El dragoncito se había acurrucado en toda su larguirucha extensión sobre su almohada y respiraba con suavidad, dormido. Se había saciado de leche y un poquito de sangre —Fátima le había traído un pequeño filete crudo de la cocina. Tal y como había sospechado, todavía no podía devorarlo, pero sí lo chupó y lamió con ganas— y había disfrutado de su primer baño caliente. Se le durmió entre las manos mientras lo secaba con la toalla más suave que había podido encontrar.
Se imaginaba que no era normal que le tuviera tanta confianza, pero lo que estaba claro era que se sentía a salvo. Como si… Considerara que era su madre. Quizás lo creía así. ¿No se suponía que las crías asumían como tal al primer ser vivo al que veían al romper el cascarón? Llevada por un arranque de ternura, le acarició la cresta con suavidad, temerosa de despertarlo. El dragoncito ronroneó.
«Tengo que ponerte un nombre. Mañana buscaré en algún libro. Uno de rey, a ver si te trae suerte». No era lo que se decía supersticiosa, pero le gustaba esa costumbre de los padres de buscar nombres favorables para sus hijos, con la esperanza de que se convirtieran en lo que ese nombre significaba.
Los párpados se le caían de puro agotamiento y se le escapó un bostezo, así que trasladó al dragón con mucho cuidado a la cajita que le había preparado con un cojín incluido. Pero abrió de inmediato los ojos y soltó un gañido de protesta.

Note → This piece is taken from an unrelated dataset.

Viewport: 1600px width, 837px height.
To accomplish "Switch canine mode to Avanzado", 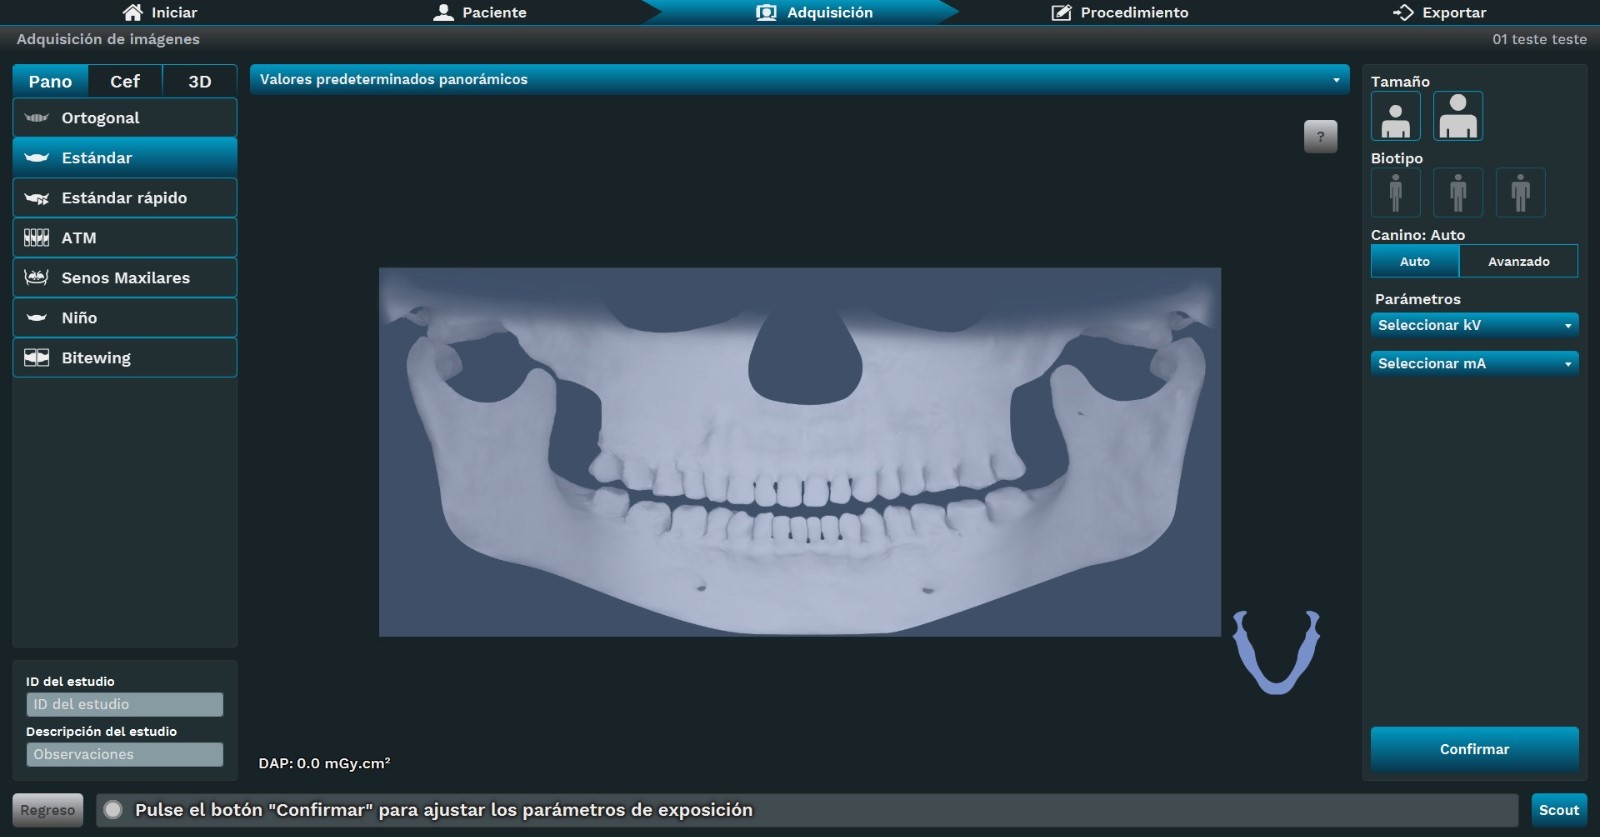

—No vas a dormir conmigo—le dijo, intentando ponerlo en su nueva cama. La criatura gruñó y le clavó las garritas. De pronto enrolló su cuerpo en torno a la muñeca de Fátima—. ¡Pero qué…!—exclamó, entre divertida e irritada.
Sólo entonces se dio cuenta de que el animalito estaba temblando. Arrepentida, lo atrajo contra su pecho y lo abrazó con suavidad. Sólo tenía un día de vida y ya había perdido a toda su familia. ¿En serio no le iba a permitir dormir calentito a su lado?
Suspiró y se metió debajo de las piernas.
—Sólo espero no aplastarte. Dormir con una persona que te multiplica varias veces en tamaño es peligroso, ¿sabías?—Bostezó y lo dejó caer sobre la almohada, rascándole detrás de una oreja.
Al principio ronroneó como un gato y pareció adormilarse. Pero, después se arrastró hacia delante y se acurrucó contra el hueco entre el cuello y el hombro de Fátima, buscando calor. También, quizás, el latido de su corazón para tranquilizarse. Le acarició el sedoso pelaje y susurró:
—No te preocupes. Estoy contigo.
Algo le decía que no iba a tener corazón para obligarle a dormir fuera de su cama. Pero bueno, ya se vería. Lo importante era que parecía estar calmándose y que, pronto, pudo escuchar su respiración acompasada. Se dejó arrullar por el sonido hasta que ella misma cayó rendida, con las comisuras de los labios elevadas.